2 Total sensitivity indices \((TSI)\) of each random parameter (\(n,\,K,\,C_{p},\,\phi )\) with respect to the front position \(L(T)\) versus time \(T\) for cylindrical geometry (\(d=2\)), \(S=1\), \(M_0 =1\), \(r_c =1\); 3 As (2) but total and partial variances \((V)\); 4 As (2) but with respect to the excess pressure \(\Delta P\) versus radial distance \(R\) and \(T=1\); 5 As (4) but total and partial variances

1 Erratum to: Transp Porous Med (2012) 93:63–77 DOI 10.1007/s11242-012-9944-9

A review of the above work has revealed the following errors listed below.

1. (i)

   In the expression of the mobility ratio \(k/{\mu _\mathrm{ef}}\), the factor \((3+n)\) is wrongly written for the factor \((3n+1)\); hence the correct formulations of Eqs. (4) and (15) should read:

   $$\begin{aligned} \frac{k}{\mu _\mathrm{ef}}=\frac{1}{2H}\left({\frac{n\phi }{3n+1}} \right)^{n}\left(\frac{8k}{\phi }\right)^{(1+n)/2}, \end{aligned}$$

   (4)
   $$\begin{aligned} \chi _n =\frac{8^{(1+n)/2}}{2}\left({\frac{n}{3n+1}} \right)^{n}. \end{aligned}$$

   (15)
2. (ii)

   There is a missing minus sign before the pressure gradient within parentheses on the r.h.s. of Eq. (5); the correct formulation is

   $$\begin{aligned} \frac{\partial ^{2}p}{\partial r^{2}}+\frac{(d-1)n}{r}\frac{\partial p}{\partial r}=n\left({\phi \cdot c_0+c_p}\right)\left({\frac{\mu _\mathrm{ef}}{k}} \right)^{1/n}\left({-\frac{\partial p}{\partial r}} \right)^{{(n-1)}/n}\frac{\partial p}{\partial t}; \end{aligned}$$

   (5)

   this does not affect further developments which are based on the correct dimensionless version (14).

3. (iii)

   There is a missing factor \(K^{(n+1)/2n}\) in the definition of dimensionless velocity \(V\); hence the correct versions of Eqs. (13) and (31) are:

   $$\begin{aligned} V=\frac{\chi _n^{1/n}}{\phi ^{{\left({1-n}\right)}/2n}}K^{(n+1)/2n}\left({-\frac{\partial P}{\partial R}} \right)^{1/n}, \end{aligned}$$

   (13)
   $$\begin{aligned} V\!=\!\frac{\chi _n^{1/n}}{\phi ^{(1-n)/2n}}K^{(n+1)/2n} \left({\frac{1\!-\!n}{1\!+\!n}A\beta } \right)^{1/(1-n)}T^{-{[(1+d)]}/[1+n+d(1-n)]}\eta (\eta _{1}^{1+n}-\eta ^{1+n})^{1/(1-n)}. \end{aligned}$$

   (31)
4. (iv)

   The exponent of dimensionless permeability \(K\) in Eq. (16) is \((1+n)/2n\) and not \((1-n)/2n\); the correct version is

   $$\begin{aligned} A=(r_{c} \phi +C_{p})\frac{\phi ^{(1-n)/2n}}{\chi _{n}^{1/n} K^{(1+n)/2n}}. \end{aligned}$$

   (16)

As a consequence of corrections (i) and mainly of (iv), Figs. 2–5 in Di Federico and Ciriello (2012) need amendment.
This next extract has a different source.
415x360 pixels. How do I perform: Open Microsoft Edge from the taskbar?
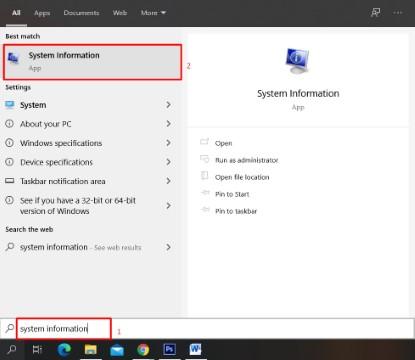click(x=64, y=349)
The revised version of the figures, drawn for dimensionless injected mass \(M_0=1\), is shown below. It is seen that the overall trends discussed in Di Federico and Ciriello (2012) remain valid, albeit with a larger influence of permeability on the variance of front position and pressure and, correspondingly, a higher total sensitivity index for permeability.

Moreover, the reference to Di Federico et al. (2010) in Di Federico and Ciriello (2012) contains a typographical error in page number. That reference should read as indicated in the reference section of this erratum.